>> begin Source excerpt

Hi,

Just a couple of comments inline.

On Mon, May 8, 2017 at 8:01 AM, Eric Rescorla <[email protected]> wrote:
>
>
> On Mon, May 8, 2017 at 1:21 AM, Sara Dickinson <[email protected]> wrote:
>>
>>
>> On 6 May 2017, at 21:31, Eric Rescorla <[email protected]> wrote:
>>
>> Eric Rescorla has entered the following ballot position for
>> draft-ietf-dprive-dtls-and-tls-profiles-09: Discuss
>>
>>
>> Many thanks for the review.
>>
>> ----------------------------------------------------------------------
>> DISCUSS:
>> ----------------------------------------------------------------------
>>
>> S 9 mandates RFC 7250:
>>   o  Raw public keys [RFC7250] which reduce the size of the
>>      ServerHello, and can be used by servers that cannot obtain
>>      certificates (e.g., DNS servers on private networks).
>>
>> This needs to be updated to indicate that the client MUST NOT
>> offer 7250 unless it has a preconfigured SPKI, otherwise
>> you're going to have interop problems.

>> end Source excerpt

* **Short problem 1**
Answer these questions about the email thread:
(a) At what time did Eric Rescorla send his message on Mon, May 8, 2017?
(b) For which draft did Eric Rescorla enter a ballot position?
(c) Which RFC does S 9 mandate?

>> begin Supplied data

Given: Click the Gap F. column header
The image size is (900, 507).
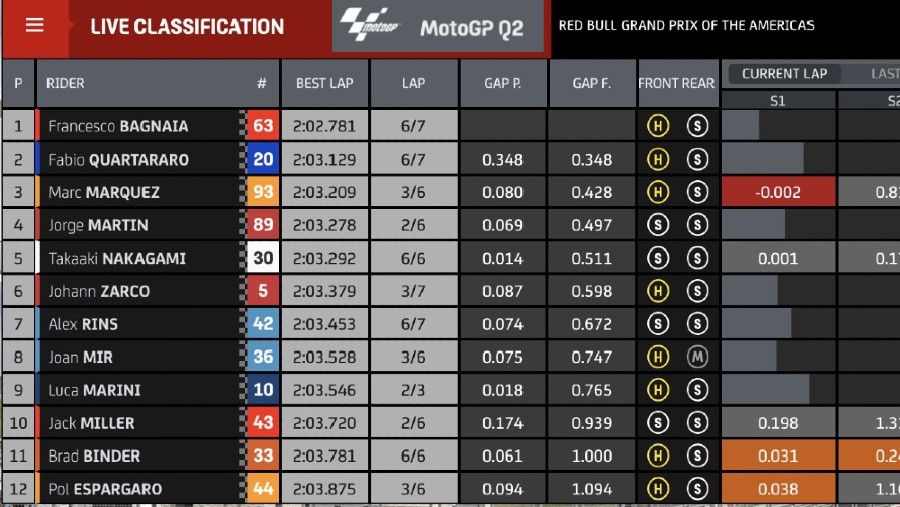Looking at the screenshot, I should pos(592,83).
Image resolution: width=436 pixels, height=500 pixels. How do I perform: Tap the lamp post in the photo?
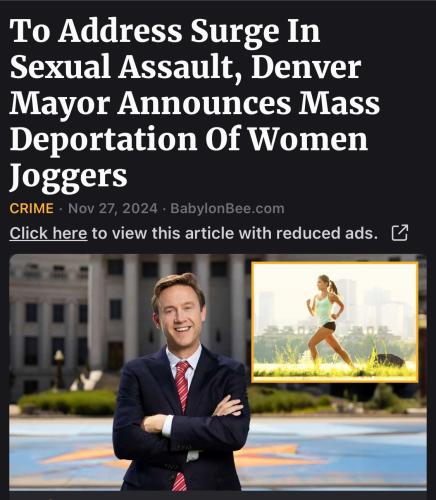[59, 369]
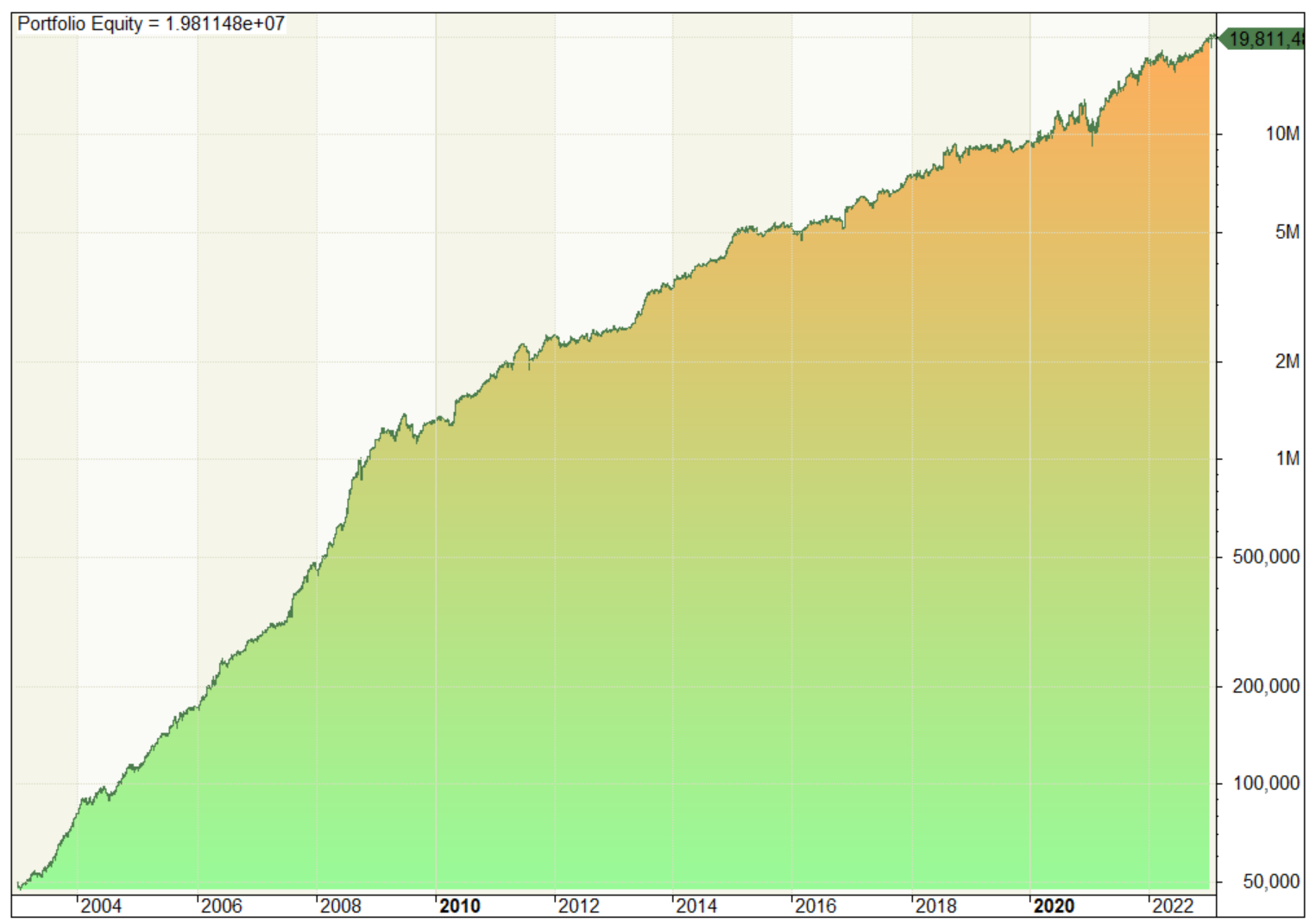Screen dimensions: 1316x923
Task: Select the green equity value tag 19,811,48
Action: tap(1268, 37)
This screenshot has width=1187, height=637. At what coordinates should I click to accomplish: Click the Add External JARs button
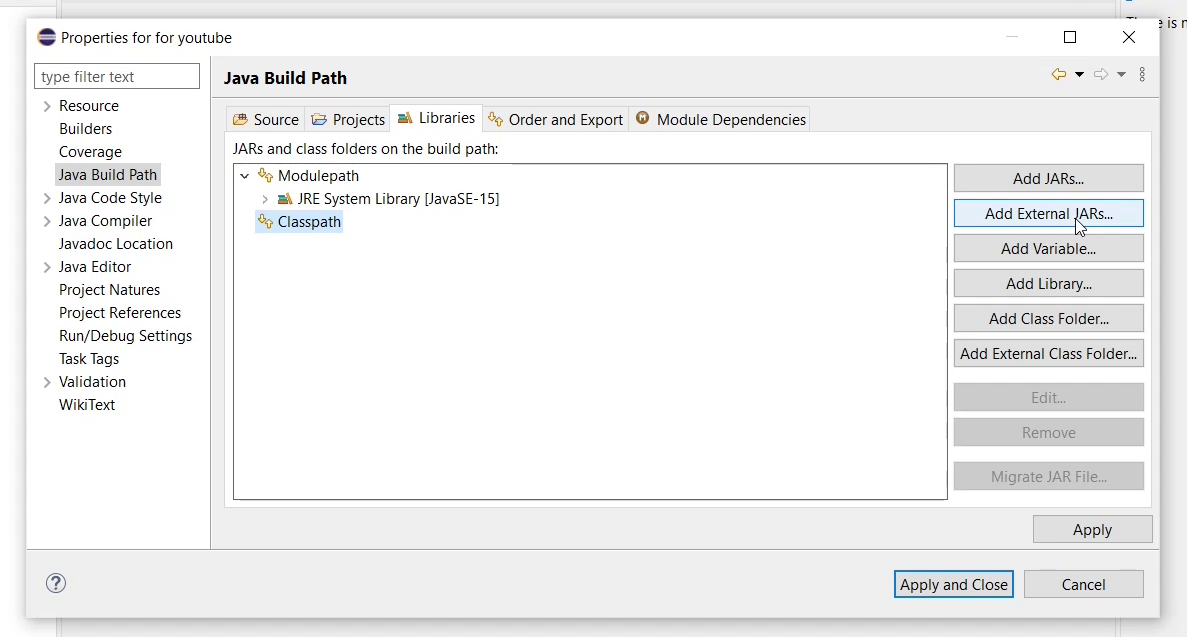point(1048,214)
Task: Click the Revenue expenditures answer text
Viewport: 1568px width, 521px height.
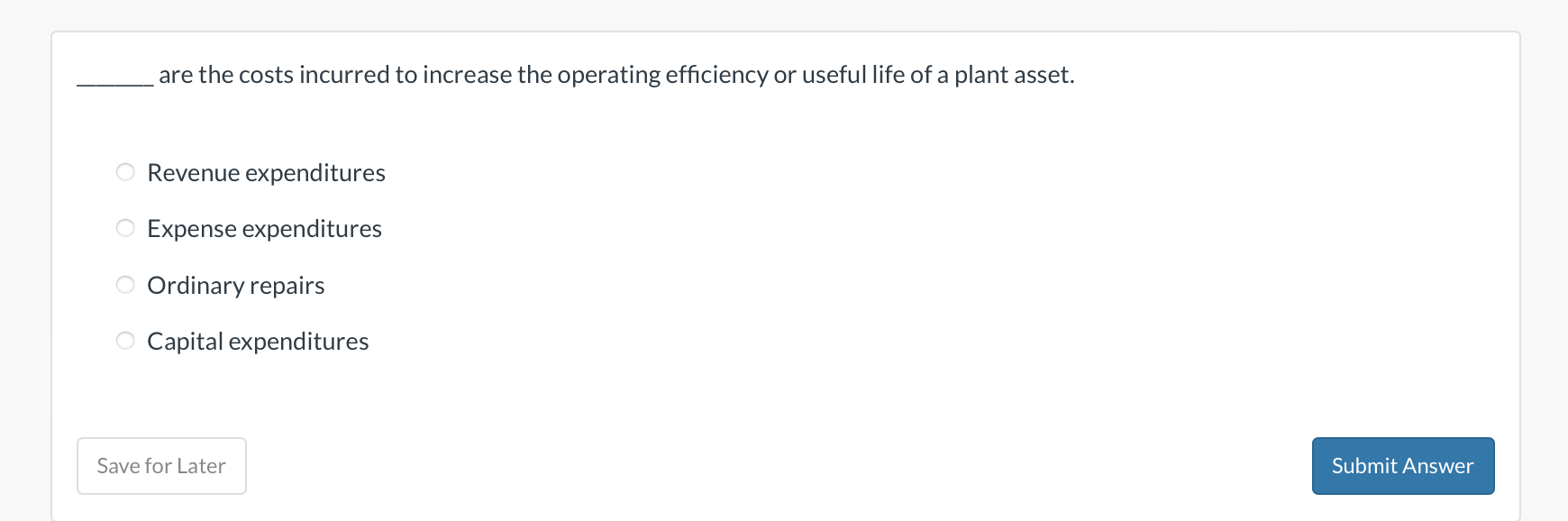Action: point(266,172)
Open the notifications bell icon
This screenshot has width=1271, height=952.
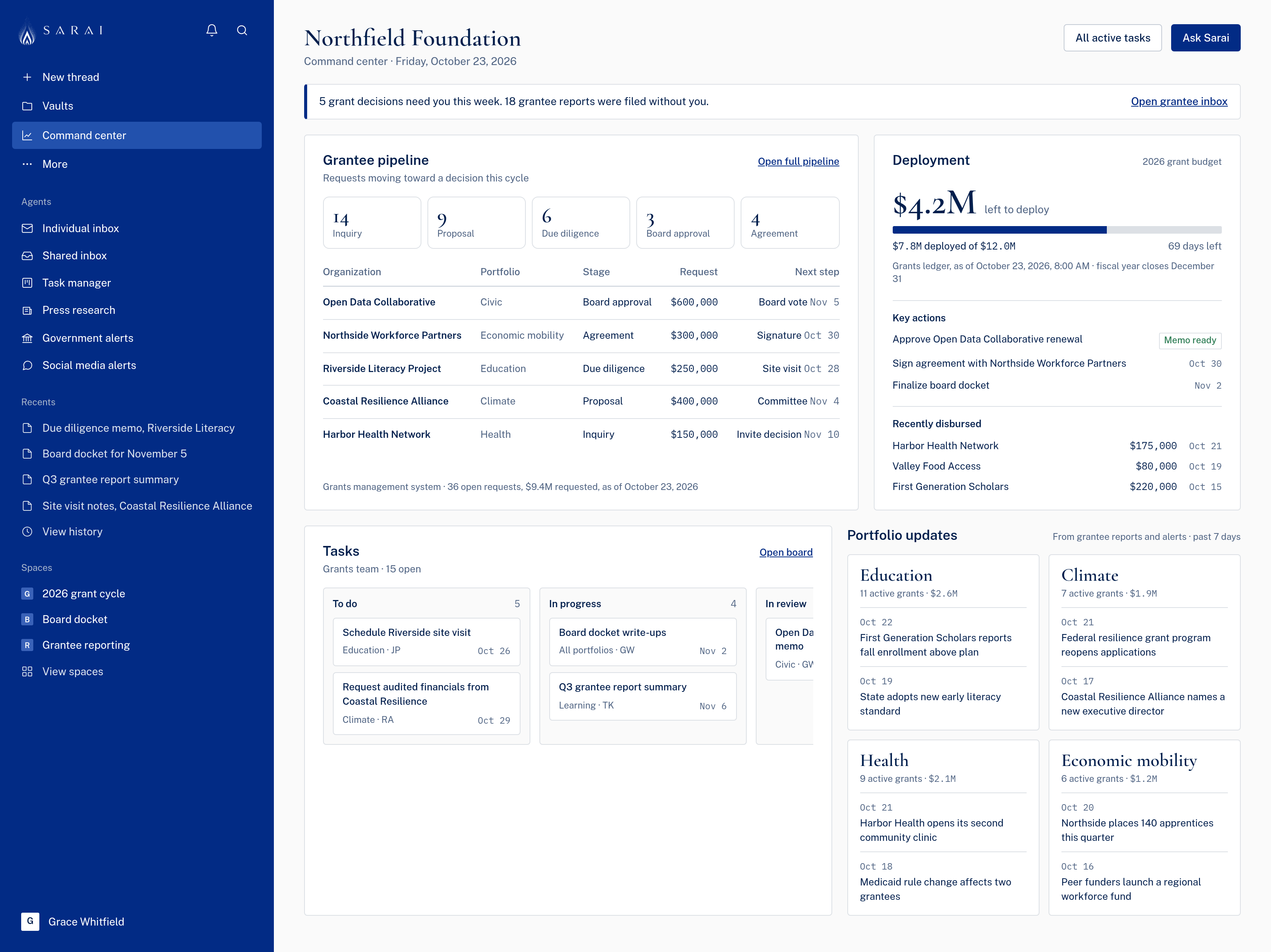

>> end Supplied data

* **Short problem 2**
In the rows, begin at the line that contains "Image resolution: width=436" and stop after the line that contains "point(1048,214)". Reproduce those lines with "button" renamed to "control", and omit the pictures.

* **Complete answer 1**
(a) 8:01 AM
(b) draft-ietf-dprive-dtls-and-tls-profiles-09
(c) RFC 7250

* **Complete answer 2**
Image resolution: width=436 pixels, height=500 pixels. How do I perform: Tap the lamp post in the photo?
[59, 369]
Screen dimensions: 1316x923
Task: Select the green equity value tag 19,811,48
Action: tap(1268, 37)
This screenshot has width=1187, height=637. At what coordinates should I click to accomplish: Click the Add External JARs control
point(1048,214)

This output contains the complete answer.